Le gouvernement espère ramener le déficit public à 3,8% de PIB fin 2014, après 4,3% fin 2013, avant d’atteindre la limite européenne de 3% fin 2015. Il prévoit notamment 18 milliards d’euros d'économies sur les dépenses publiques en 2014 et 50 milliards entre 2015 et 2017. Mais Moody’s relève que «60% des économies prévues à l’horizon 2015-17 restent encore à préciser» et que la réduction des transferts sociaux est politiquement impopulaire.

L’agence a d’autre part révisé à la baisse ses propres prévisions de croissance pour l'économie française, à 0,6 % en 2014 et 1,3 % en 2015 (contre respectivement 1% et 1,5% auparavant), un niveau nettement inférieur à la prévision gouvernementale qui reste jusqu’ici fixée à 1% pour cette année et 1,7% pour 2015. Elle constate en outre que la France «continue à se montrer moins performante que les autres pays notés Aa1 sur le plan budgétaire», d’où la perspective négative de la note, et sensiblement moins performante que les pays Aaa.

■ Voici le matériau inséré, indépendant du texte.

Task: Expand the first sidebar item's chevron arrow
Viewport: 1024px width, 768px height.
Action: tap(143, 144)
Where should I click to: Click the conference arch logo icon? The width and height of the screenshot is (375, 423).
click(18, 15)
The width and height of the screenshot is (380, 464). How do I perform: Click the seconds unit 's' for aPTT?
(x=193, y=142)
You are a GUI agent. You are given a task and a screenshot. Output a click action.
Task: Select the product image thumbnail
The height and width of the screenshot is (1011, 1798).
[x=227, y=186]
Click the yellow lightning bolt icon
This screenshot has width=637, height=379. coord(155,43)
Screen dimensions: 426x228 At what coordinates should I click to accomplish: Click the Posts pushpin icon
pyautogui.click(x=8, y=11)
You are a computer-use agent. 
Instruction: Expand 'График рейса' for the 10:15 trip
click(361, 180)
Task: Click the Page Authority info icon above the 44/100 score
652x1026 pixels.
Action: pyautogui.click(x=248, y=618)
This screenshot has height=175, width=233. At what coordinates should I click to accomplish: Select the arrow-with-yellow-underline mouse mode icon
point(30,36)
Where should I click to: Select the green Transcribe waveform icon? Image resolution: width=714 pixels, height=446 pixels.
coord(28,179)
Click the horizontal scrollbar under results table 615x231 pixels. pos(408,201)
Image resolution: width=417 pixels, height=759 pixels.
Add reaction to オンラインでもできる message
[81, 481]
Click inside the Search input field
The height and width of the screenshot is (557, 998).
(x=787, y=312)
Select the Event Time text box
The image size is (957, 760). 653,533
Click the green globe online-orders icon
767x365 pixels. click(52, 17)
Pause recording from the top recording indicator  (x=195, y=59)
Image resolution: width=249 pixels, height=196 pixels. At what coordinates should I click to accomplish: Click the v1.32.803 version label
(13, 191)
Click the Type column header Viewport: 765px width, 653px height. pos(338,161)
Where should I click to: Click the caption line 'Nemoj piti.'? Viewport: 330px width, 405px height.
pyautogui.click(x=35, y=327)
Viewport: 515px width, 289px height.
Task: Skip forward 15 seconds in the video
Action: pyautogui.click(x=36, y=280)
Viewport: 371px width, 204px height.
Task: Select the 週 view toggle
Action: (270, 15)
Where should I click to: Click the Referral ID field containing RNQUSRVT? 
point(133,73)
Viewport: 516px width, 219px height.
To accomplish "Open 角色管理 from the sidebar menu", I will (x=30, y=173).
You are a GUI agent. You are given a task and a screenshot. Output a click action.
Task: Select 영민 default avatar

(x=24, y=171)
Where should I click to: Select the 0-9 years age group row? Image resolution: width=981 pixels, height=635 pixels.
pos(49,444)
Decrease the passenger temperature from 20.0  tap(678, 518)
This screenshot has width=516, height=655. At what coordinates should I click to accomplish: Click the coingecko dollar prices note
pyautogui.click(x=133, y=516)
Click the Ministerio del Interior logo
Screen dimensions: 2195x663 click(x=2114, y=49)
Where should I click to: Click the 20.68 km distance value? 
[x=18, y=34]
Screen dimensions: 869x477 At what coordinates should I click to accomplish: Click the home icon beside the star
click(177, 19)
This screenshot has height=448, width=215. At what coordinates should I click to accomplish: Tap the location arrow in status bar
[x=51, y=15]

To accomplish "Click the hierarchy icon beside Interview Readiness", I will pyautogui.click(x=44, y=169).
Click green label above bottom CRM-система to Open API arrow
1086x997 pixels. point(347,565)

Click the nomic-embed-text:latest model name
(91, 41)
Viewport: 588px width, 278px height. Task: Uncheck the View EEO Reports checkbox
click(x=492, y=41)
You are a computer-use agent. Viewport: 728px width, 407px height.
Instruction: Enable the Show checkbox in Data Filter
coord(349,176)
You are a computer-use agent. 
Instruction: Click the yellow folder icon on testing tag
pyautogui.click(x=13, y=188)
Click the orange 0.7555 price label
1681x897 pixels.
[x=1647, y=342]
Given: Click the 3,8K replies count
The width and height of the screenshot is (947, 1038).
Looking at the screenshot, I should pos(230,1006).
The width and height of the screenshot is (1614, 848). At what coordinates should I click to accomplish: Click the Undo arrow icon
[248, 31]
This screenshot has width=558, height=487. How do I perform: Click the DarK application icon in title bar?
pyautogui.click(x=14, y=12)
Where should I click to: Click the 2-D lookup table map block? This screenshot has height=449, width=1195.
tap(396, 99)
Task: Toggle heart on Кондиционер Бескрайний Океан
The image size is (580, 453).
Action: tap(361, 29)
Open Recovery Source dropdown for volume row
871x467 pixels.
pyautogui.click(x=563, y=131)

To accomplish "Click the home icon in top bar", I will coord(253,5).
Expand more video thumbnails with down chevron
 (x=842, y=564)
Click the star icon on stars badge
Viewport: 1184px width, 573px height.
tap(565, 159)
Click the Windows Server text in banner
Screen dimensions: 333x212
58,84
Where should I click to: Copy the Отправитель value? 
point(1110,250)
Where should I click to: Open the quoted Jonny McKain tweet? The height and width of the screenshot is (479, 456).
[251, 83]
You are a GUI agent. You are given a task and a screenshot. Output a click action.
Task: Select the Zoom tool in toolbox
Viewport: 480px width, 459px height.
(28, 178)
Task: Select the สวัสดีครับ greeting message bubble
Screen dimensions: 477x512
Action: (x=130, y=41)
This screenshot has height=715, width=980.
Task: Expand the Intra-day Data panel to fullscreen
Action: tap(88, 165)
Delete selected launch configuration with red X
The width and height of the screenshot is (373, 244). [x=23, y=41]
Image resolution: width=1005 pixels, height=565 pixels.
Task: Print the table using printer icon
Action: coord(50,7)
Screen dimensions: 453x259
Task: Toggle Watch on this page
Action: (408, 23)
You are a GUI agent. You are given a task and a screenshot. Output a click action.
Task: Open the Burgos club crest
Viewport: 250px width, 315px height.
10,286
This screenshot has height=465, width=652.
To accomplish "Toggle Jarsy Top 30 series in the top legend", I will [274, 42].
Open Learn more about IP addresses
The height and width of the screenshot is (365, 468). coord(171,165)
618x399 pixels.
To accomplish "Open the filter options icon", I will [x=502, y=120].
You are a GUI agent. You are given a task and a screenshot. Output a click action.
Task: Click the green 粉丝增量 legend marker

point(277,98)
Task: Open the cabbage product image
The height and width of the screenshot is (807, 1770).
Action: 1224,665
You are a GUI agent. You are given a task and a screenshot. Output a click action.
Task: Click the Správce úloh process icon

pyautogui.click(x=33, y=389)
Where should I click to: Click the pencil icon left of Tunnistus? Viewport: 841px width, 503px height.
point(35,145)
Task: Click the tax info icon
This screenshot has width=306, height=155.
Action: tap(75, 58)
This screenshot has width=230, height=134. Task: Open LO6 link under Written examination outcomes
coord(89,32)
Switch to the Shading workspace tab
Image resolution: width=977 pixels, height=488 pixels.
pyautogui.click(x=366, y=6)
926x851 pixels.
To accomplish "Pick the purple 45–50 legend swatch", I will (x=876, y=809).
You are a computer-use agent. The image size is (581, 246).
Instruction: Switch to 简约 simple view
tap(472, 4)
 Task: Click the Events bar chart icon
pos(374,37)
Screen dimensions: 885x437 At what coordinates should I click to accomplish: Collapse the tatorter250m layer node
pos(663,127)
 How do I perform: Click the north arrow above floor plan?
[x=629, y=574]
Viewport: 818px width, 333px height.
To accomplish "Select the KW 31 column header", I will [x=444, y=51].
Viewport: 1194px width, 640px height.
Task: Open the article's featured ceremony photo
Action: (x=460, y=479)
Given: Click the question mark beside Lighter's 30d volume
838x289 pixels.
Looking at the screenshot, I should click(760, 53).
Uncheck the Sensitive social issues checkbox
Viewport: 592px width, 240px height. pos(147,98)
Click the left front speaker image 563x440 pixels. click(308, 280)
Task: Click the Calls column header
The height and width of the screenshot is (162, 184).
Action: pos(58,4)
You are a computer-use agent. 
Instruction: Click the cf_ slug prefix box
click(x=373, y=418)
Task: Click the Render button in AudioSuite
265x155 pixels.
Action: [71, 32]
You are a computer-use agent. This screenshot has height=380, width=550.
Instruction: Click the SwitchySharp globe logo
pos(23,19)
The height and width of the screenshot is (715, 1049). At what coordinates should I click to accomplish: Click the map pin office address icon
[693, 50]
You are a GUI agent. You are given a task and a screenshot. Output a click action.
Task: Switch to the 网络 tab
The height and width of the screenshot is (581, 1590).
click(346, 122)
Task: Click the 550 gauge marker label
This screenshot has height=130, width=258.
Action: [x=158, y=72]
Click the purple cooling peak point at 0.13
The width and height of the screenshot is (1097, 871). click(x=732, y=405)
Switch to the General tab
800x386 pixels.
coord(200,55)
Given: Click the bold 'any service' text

Dans une déclaration publiée hier par Le Monde, le président de la République, François Hollande, a d’ailleurs relevé qu’en dépit des réformes annoncées, le résultat des efforts entrepris pour réduire les déficits «dépend aussi de la croissance». Il incite par ailleurs Berlin à soutenir plus fortement l’activité en Europe, en jugeant que les excédents et la situation financière de l’Allemagne lui permettaient d’investir davantage. Le Premier ministre Manuel Valls a pour sa part récemment indiqué qu’il dirait «la vérité aux Français» à la mi-août, tout en avertissant l’Union européenne qu’une consolidation budgétaire trop rapide risquait «d'éteindre la croissance».